Risk management means understanding title, regulatory approval and market absorption. Investors who partner with established local developers and focus on cash-generating assets like warehouses and student housing see the most stable returns.
Monetising culture at scale
Lagos, as the cultural capital of Africa, hosts over 200 major events annually. Nollywood, Afrobeats, fashion and digital content generate billions in revenue and global influence. This explains why we have the Lagos State Creative Industry Initiative and the Lagos Film City project in Epe, while the Lagos Creative Hub provides infrastructure, training and financing. The goal is to formalise the sector and increase export revenue.

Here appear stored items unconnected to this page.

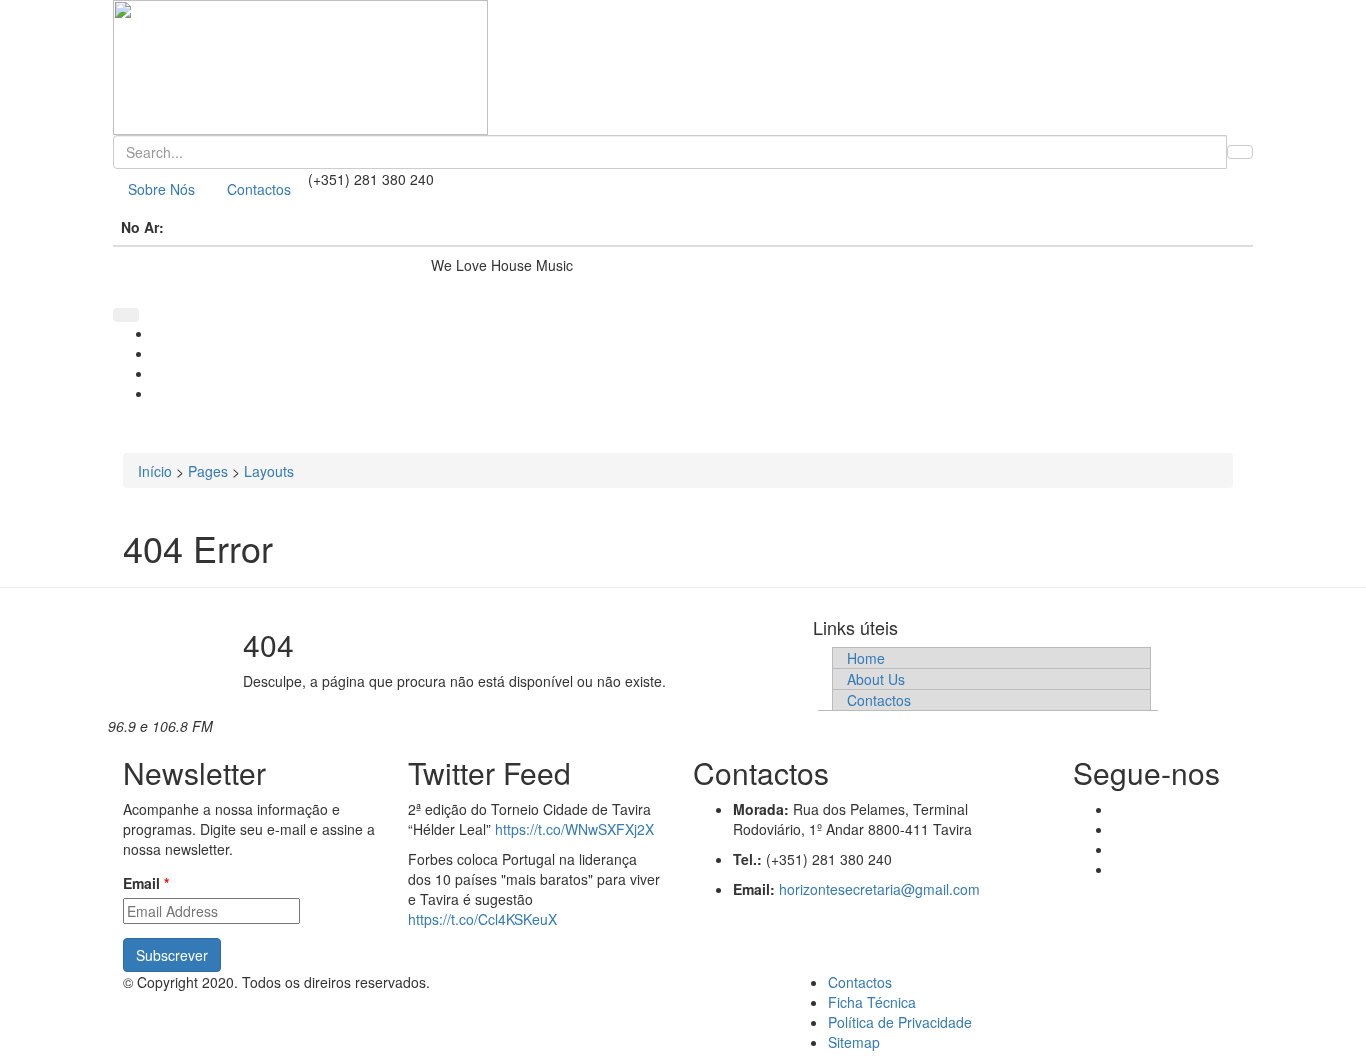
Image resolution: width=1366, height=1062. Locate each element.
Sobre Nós (161, 189)
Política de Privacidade (900, 1022)
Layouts (269, 471)
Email (146, 883)
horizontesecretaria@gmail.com (879, 889)
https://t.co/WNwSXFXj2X (574, 829)
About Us (876, 679)
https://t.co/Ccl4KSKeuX (482, 919)
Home (866, 658)
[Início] (683, 67)
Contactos (259, 189)
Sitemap (854, 1042)
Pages (208, 471)
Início (155, 471)
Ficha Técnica (872, 1002)
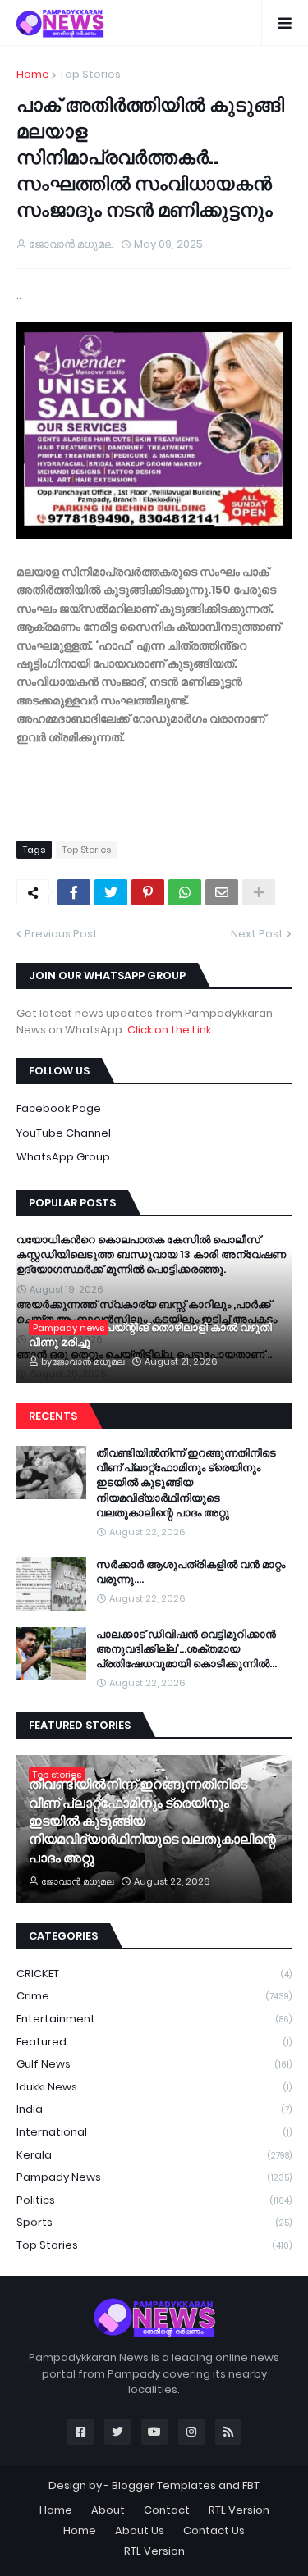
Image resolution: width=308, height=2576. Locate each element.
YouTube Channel (63, 1133)
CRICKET (154, 1973)
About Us (139, 2530)
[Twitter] (110, 892)
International (154, 2132)
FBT (251, 2485)
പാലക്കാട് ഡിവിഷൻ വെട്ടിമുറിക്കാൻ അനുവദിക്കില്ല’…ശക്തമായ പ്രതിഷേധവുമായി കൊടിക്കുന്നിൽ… (186, 1649)
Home (32, 74)
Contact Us (214, 2530)
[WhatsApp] (184, 892)
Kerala (154, 2155)
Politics (154, 2200)
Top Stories (90, 74)
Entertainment (154, 2019)
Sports (154, 2222)
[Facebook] (73, 892)
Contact (167, 2510)
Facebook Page (58, 1108)
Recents (53, 1416)
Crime (154, 1996)
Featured (154, 2041)
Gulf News (154, 2064)
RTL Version (239, 2510)
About (108, 2510)
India (154, 2109)
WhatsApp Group (63, 1157)
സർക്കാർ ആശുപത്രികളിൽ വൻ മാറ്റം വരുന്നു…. (190, 1572)
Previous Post (61, 933)
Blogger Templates (164, 2485)
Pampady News (154, 2177)
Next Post (257, 933)
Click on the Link (169, 1029)
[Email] (221, 892)
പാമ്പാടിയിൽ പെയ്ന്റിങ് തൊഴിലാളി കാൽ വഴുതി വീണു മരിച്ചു (150, 1335)
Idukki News (154, 2087)
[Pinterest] (147, 892)
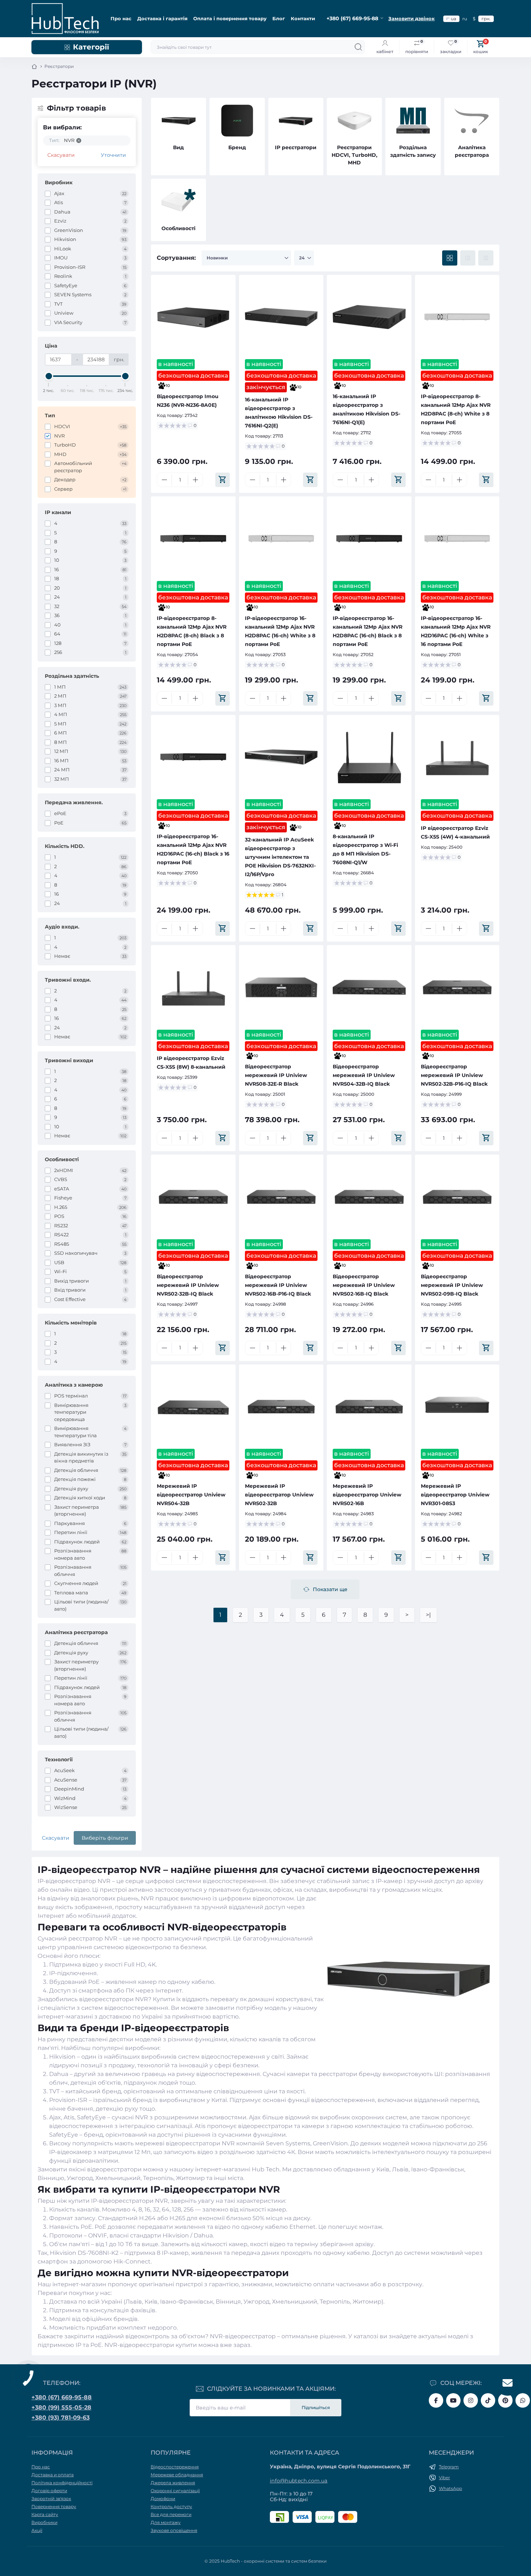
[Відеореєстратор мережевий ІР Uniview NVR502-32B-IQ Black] (193, 1196)
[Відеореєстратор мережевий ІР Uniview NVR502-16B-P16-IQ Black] (281, 1196)
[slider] (48, 376)
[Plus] (195, 480)
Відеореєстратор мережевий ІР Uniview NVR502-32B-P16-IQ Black (454, 1075)
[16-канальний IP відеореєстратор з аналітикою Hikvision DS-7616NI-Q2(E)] (281, 317)
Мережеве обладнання (177, 2474)
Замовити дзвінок (411, 18)
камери (313, 2126)
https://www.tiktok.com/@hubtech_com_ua (488, 2400)
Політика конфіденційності (61, 2482)
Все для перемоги (171, 2514)
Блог (278, 18)
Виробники (44, 2522)
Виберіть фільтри (105, 1838)
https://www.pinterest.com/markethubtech (505, 2400)
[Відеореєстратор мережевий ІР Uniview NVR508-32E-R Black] (281, 987)
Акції (36, 2530)
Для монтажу (166, 2522)
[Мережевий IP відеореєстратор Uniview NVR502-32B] (281, 1406)
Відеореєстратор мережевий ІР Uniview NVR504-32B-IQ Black (364, 1075)
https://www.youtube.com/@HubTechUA (453, 2400)
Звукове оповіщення (174, 2530)
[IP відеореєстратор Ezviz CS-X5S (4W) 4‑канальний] (457, 757)
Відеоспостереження (175, 2466)
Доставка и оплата (52, 2474)
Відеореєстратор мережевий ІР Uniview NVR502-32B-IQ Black (188, 1285)
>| (428, 1614)
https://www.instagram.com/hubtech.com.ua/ (470, 2400)
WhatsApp (450, 2488)
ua (453, 18)
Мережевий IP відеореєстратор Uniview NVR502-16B (367, 1495)
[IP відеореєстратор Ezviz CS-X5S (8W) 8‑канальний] (193, 987)
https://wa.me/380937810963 (522, 2400)
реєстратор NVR (92, 1938)
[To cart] (222, 480)
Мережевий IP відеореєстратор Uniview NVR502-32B (279, 1495)
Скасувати (61, 155)
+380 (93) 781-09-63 (60, 2417)
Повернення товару (53, 2506)
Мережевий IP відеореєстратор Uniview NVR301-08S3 (455, 1495)
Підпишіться (316, 2407)
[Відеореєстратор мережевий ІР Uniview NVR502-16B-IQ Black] (369, 1196)
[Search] (358, 47)
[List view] (467, 258)
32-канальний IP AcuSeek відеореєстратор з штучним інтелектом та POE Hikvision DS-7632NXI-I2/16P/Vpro (280, 857)
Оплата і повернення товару (230, 18)
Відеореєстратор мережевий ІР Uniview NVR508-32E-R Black (276, 1075)
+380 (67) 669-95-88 (61, 2397)
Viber (444, 2477)
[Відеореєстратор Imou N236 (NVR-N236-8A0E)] (193, 317)
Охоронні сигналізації (175, 2490)
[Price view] (485, 258)
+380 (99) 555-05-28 (61, 2407)
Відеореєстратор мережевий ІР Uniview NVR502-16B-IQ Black (364, 1285)
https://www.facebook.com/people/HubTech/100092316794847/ (436, 2400)
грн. (486, 18)
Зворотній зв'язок (51, 2498)
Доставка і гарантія (162, 18)
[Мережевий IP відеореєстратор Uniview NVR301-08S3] (457, 1406)
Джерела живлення (173, 2482)
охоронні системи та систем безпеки (285, 2561)
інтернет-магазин (79, 2284)
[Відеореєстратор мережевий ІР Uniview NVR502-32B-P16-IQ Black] (457, 987)
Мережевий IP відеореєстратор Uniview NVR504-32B (191, 1495)
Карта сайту (44, 2514)
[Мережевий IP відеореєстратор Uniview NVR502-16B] (369, 1406)
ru (464, 18)
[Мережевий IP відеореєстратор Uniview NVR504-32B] (193, 1406)
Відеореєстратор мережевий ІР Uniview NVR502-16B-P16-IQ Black (278, 1285)
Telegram (449, 2466)
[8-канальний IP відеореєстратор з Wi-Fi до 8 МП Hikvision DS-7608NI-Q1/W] (369, 757)
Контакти (303, 18)
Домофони (163, 2498)
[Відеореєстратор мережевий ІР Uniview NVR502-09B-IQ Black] (457, 1196)
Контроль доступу (171, 2506)
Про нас (121, 18)
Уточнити (113, 155)
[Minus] (164, 480)
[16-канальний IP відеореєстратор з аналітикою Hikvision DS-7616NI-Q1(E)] (369, 317)
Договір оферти (49, 2490)
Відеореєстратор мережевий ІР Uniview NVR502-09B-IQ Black (452, 1285)
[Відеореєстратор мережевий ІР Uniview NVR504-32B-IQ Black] (369, 987)
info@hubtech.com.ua (299, 2480)
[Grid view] (449, 258)
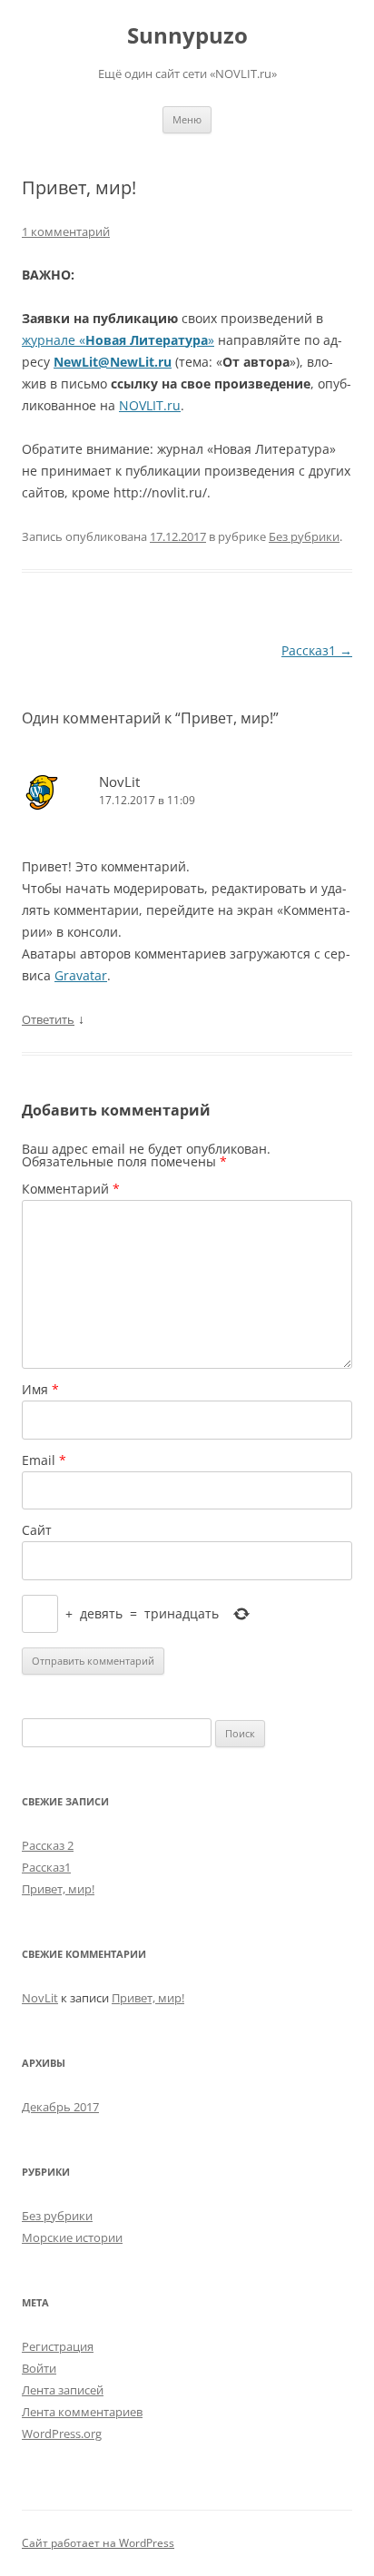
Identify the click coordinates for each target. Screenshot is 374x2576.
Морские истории (72, 2237)
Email (44, 1460)
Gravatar (80, 975)
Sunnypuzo (187, 36)
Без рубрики (304, 536)
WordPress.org (62, 2433)
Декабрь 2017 (60, 2107)
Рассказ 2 (48, 1845)
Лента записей (62, 2390)
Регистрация (58, 2346)
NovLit (119, 781)
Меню (187, 119)
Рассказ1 (316, 650)
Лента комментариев (82, 2412)
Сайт (37, 1530)
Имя (40, 1389)
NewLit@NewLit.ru (113, 361)
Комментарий (71, 1188)
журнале (50, 340)
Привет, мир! (58, 1889)
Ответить (48, 1019)
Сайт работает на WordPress (98, 2543)
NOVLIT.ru (150, 405)
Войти (39, 2368)
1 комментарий (66, 231)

The boom in this sector is phenomenal, and it presents investment opportunities in film and content production, live events and hospitality, fashion and design and digital platforms.
Key challenges, however, include piracy and the payment infrastructure for digital content. The opportunity is that Lagos content already has global demand.
Too large to be ignored
The six sectors highlighted above represent an investor playbook for Lagos, but it is by no means exhaustive. Lagos is not a passive market; so, the investors who win do three things differently: partner locally, focus on unit economics and build for AfCFTA, because the Lagos market is too large to be ignored.
Lagos offers scale, liquidity and a proven path to returns. For entrepreneurs, it offers a market that rewards speed, resilience and localisation.
If Africa’s enterprise story is going to be written about at scale, it will be written first in Lagos.
The capital, talent and demand are already in Lagos. The question is who builds what and how fast.